Armstrong: There’s a specific reference to profiling consumers in GDPR. So, if a loyalty program conducts any sort of online monitoring of an EU citizen, then the company operating the program could be impacted by the regulations.
For companies operating loyalty programs that include EU citizens as members, their first task is to solicit member consent to hold their data for marketing purposes. The company must say, “We have this information about you, we will use if for these purposes, and we will hold the information for this amount of time. Do we have your consent?” Again, that consent must be active and demonstrative. Companies operating loyalty programs will need to change their approach – standard Terms and Conditions acceptance will no longer suffice, because consumer consent must be unambiguous.
There are also regulations regarding data access: Consumers will now have the right to access and review any data a company holds on them. Companies operating loyalty programs will need to create templates for consumers to request this data, and train employees on how to reply to those requests.

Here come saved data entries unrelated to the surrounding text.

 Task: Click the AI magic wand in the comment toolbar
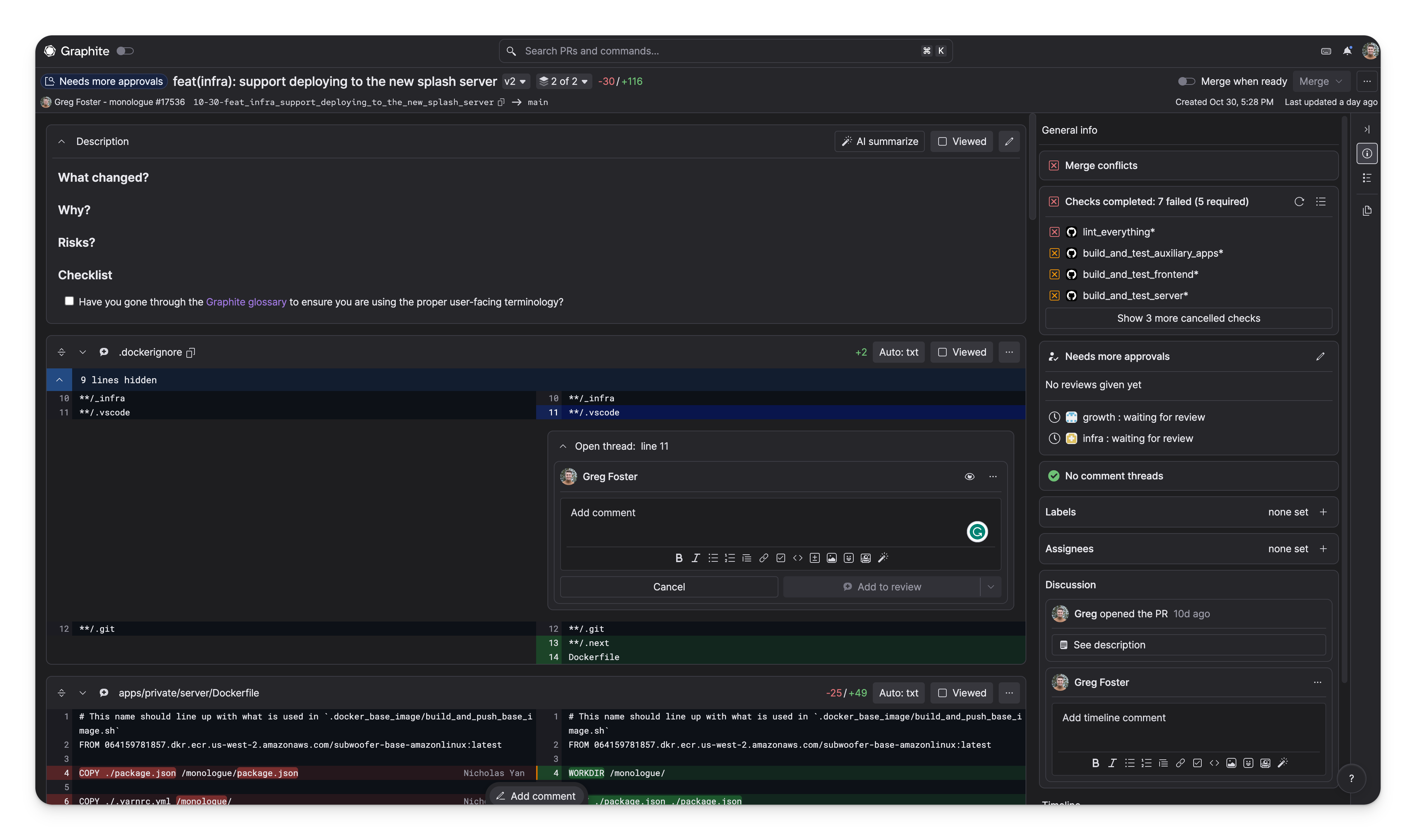click(883, 558)
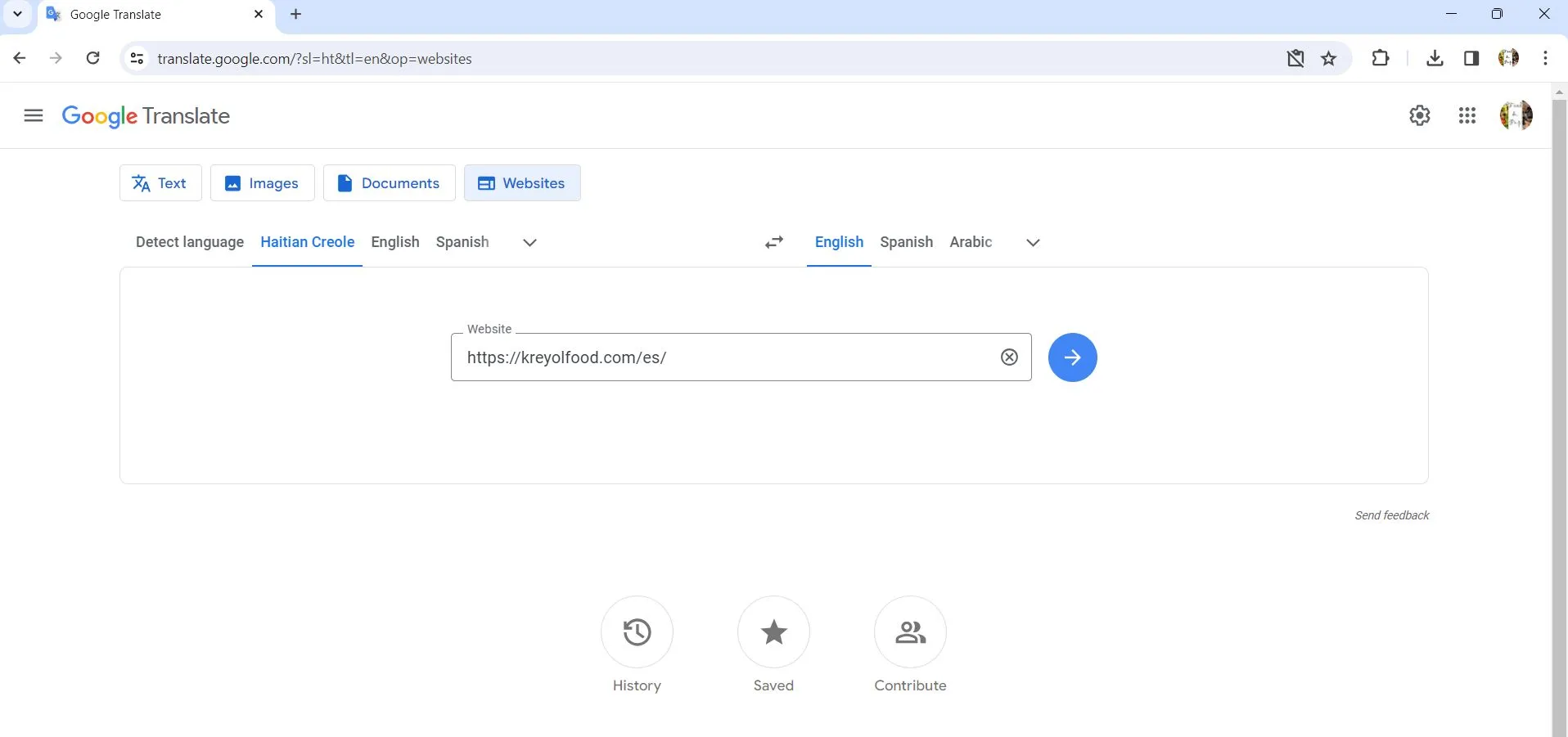Expand more target languages list

click(1031, 242)
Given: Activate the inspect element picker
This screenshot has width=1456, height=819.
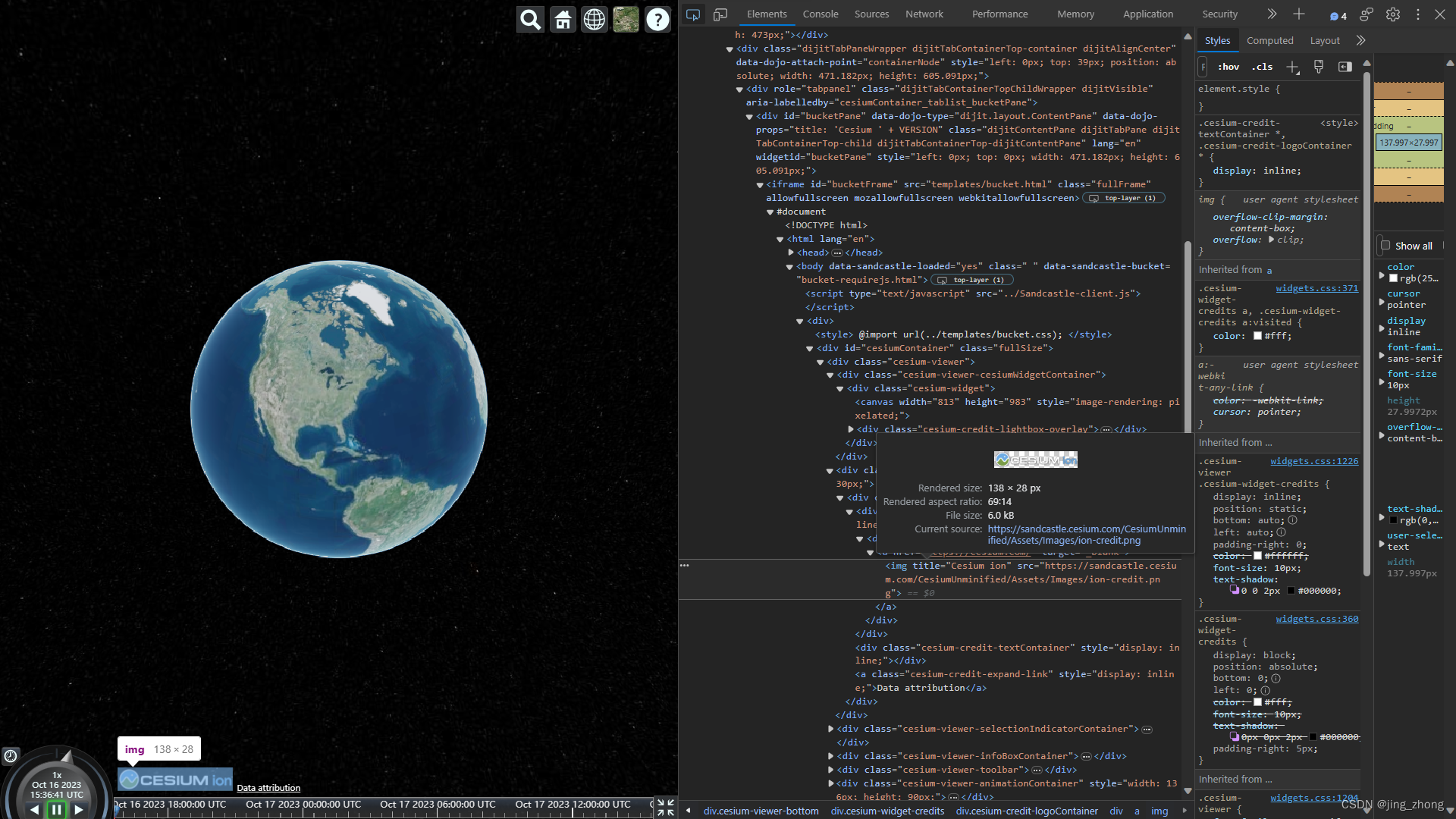Looking at the screenshot, I should [693, 14].
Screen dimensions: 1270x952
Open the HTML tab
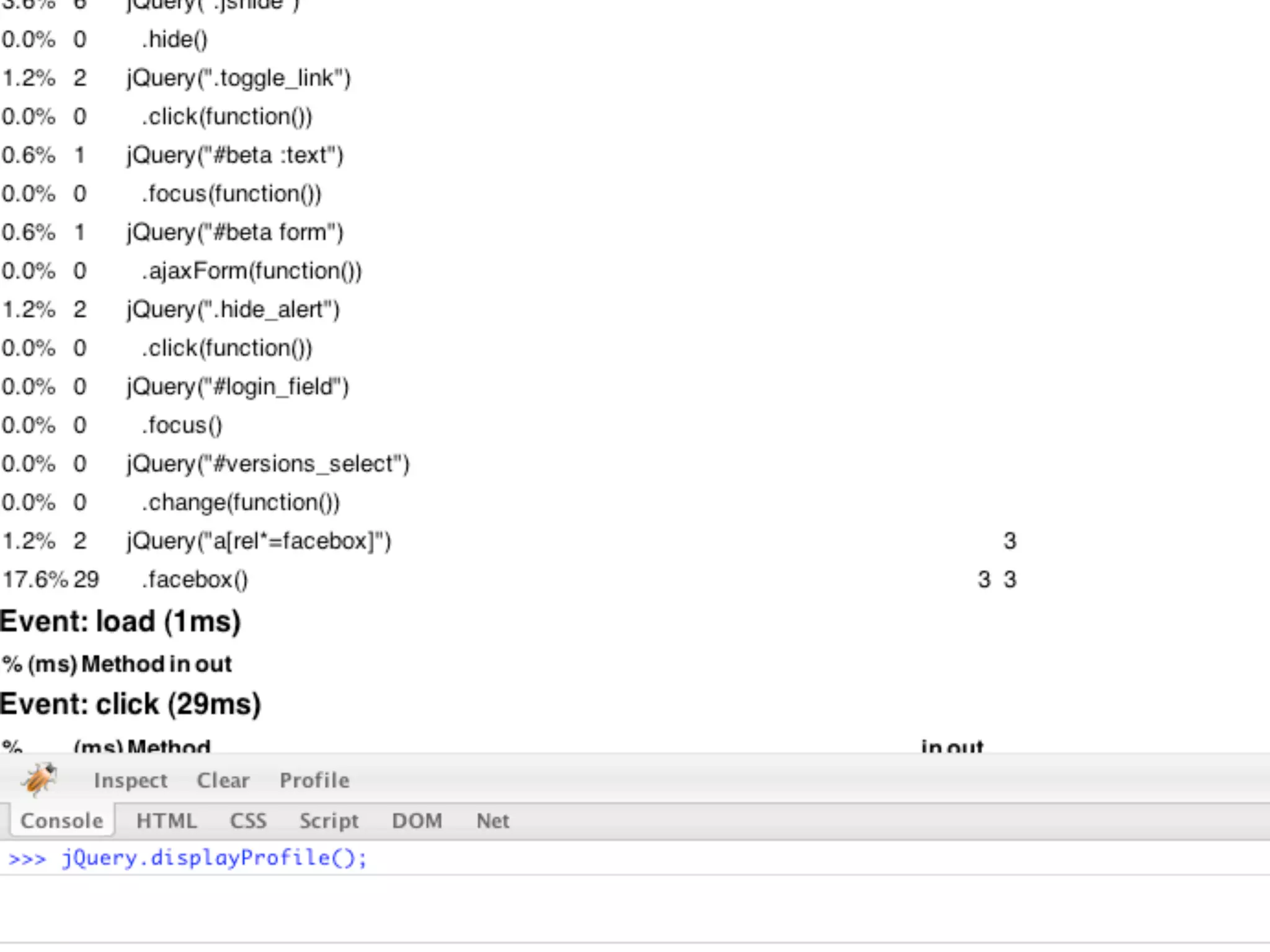pos(166,821)
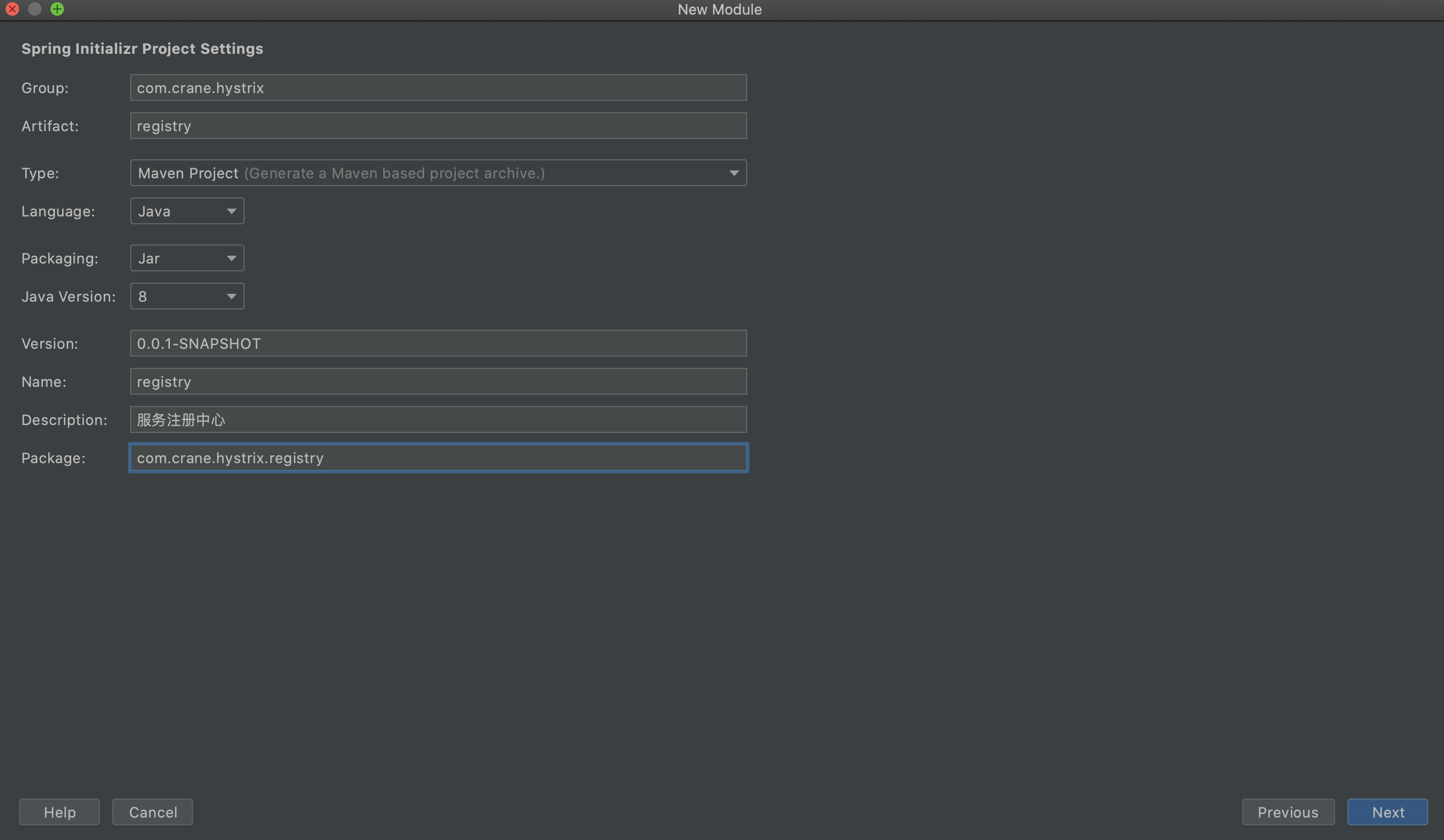
Task: Open the Packaging dropdown showing Jar
Action: [187, 259]
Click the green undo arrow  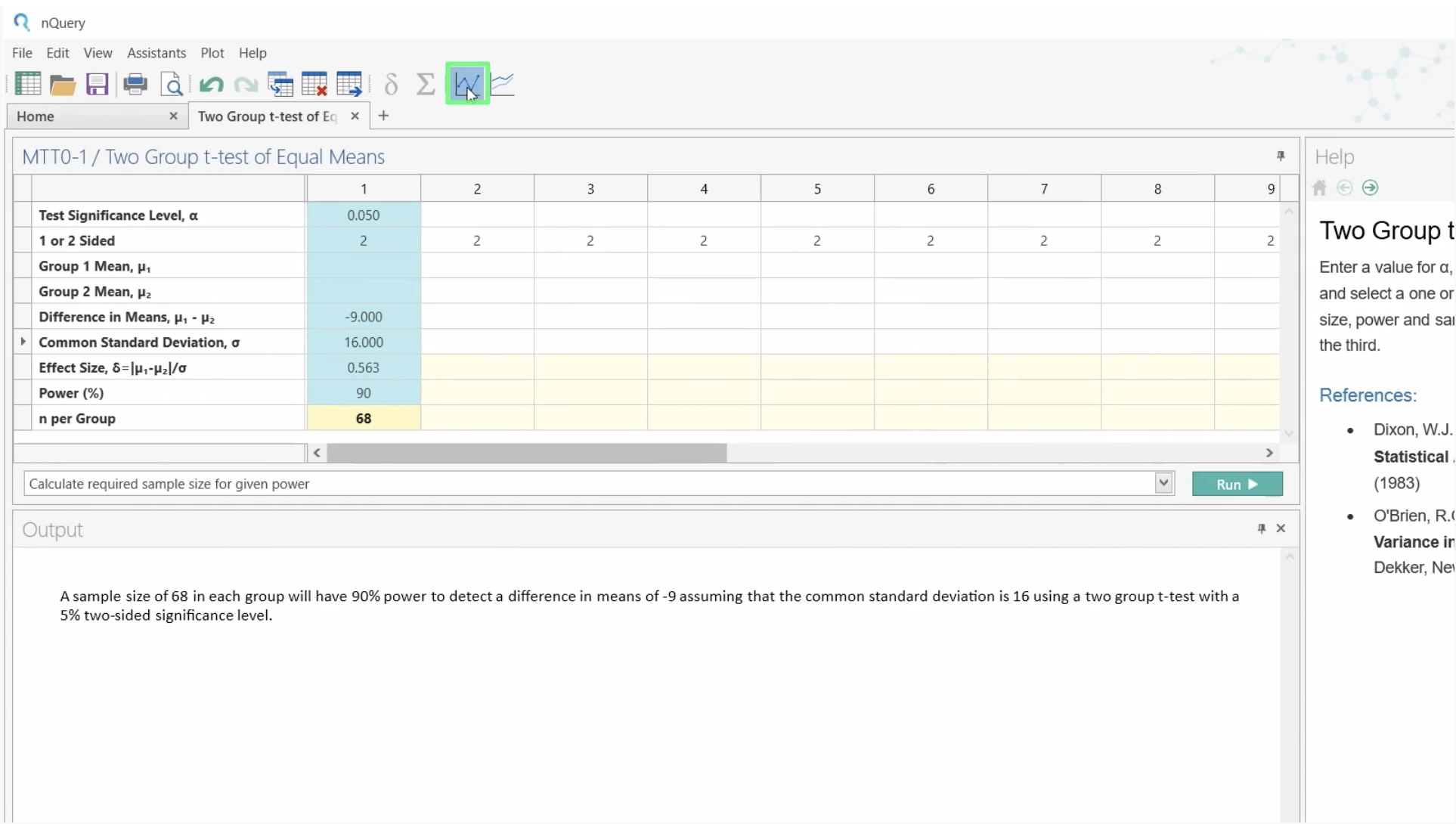(x=211, y=85)
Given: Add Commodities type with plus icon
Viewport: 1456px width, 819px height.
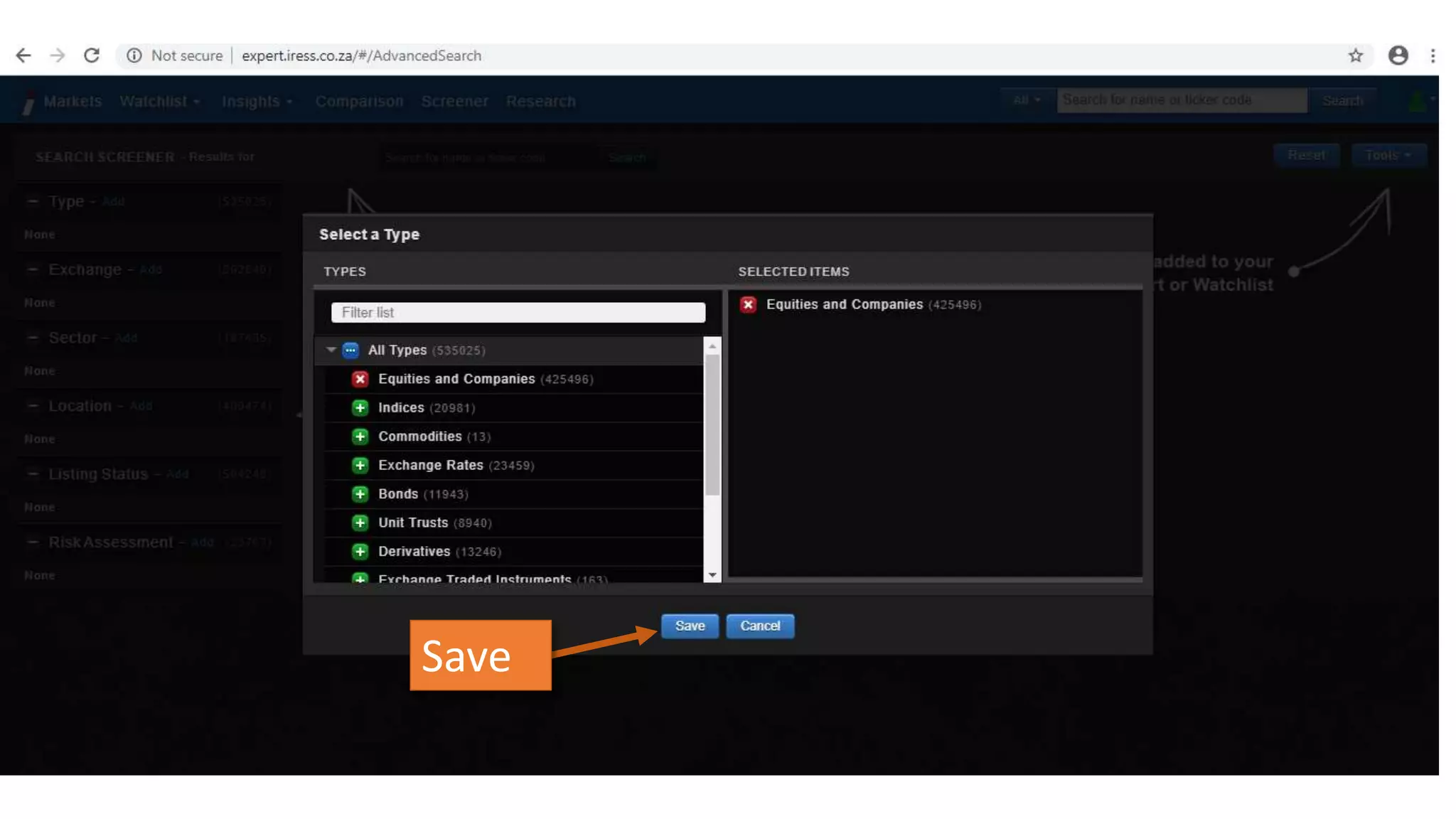Looking at the screenshot, I should point(360,437).
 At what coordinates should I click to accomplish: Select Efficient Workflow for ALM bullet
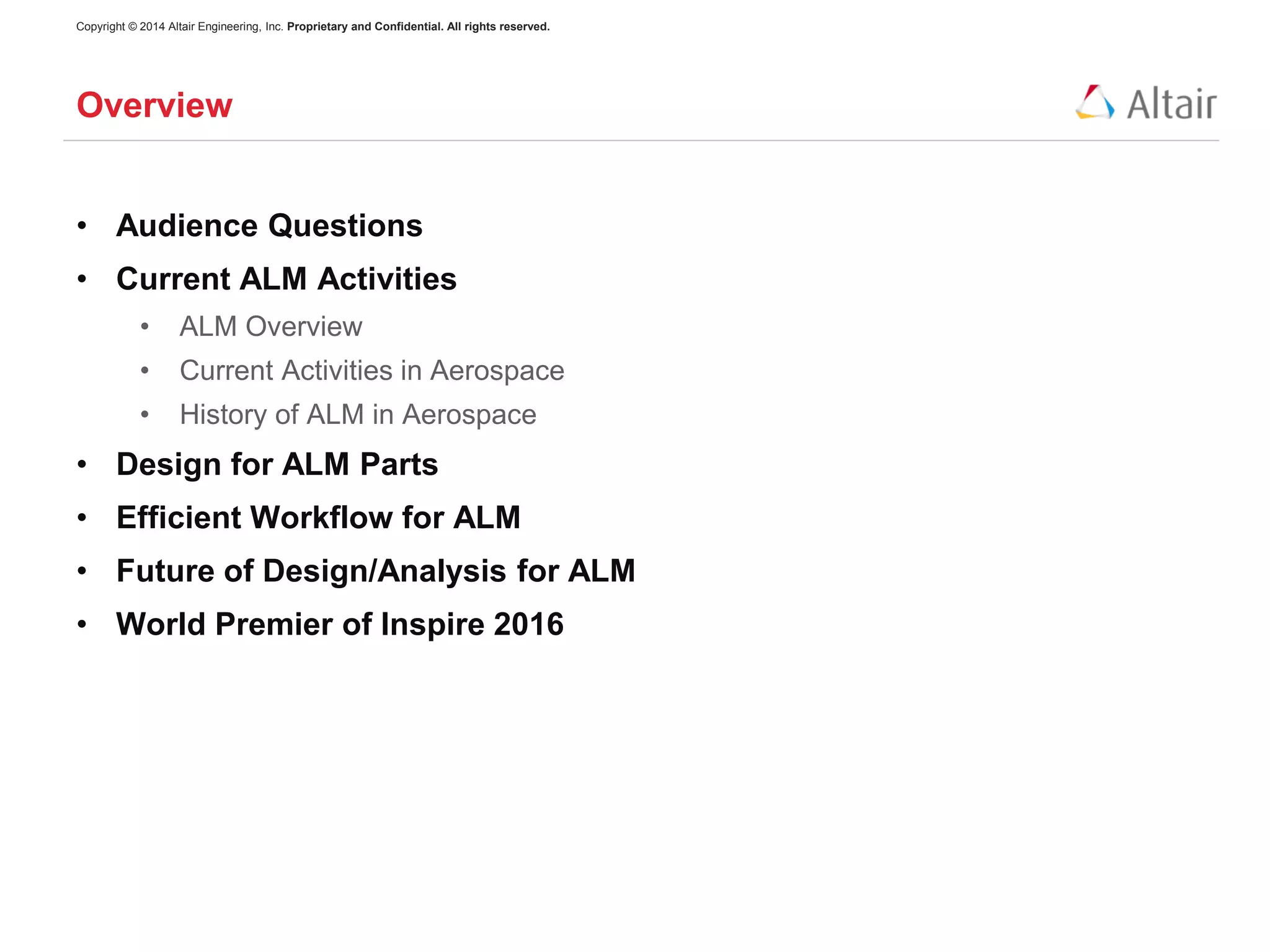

- What advice would you give those companies who will have to comply with GDPR? Are most companies prepared, or are they behind?
Armstrong: Companies are responding far too slowly. Surveys have shown that half of C-suite executives know little or nothing about GDPR. There’s a certain amount of understandable regulation fatigue, but the problem is that the fines for non-compliance are draconian.
There may be less significance for US companies, but there is the potential for European consumers to seek material damages for GDPR violations through right of recourse. It’s a mistake for those companies outside the EU to believe that GDPR will have no effect upon them. We live in global community, and data exchange is essential to modern commerce. Any US entity doing business with any EU-governed entity will be affected by these regulations.
Also, consumers are far more engaged with this issue now, and companies must recognize that they must be more engaged with the people whose information they hold. Their approach to data security and privacy will need to be different in root and branch. To marketers I would say, “Understand that you are the custodian of your clients’ personal data – and embrace these changes.”
Rick Ferguson is Editor in Chief of the Wise Marketer Group and is a Certified Loyalty Marketing Professional (CLMP).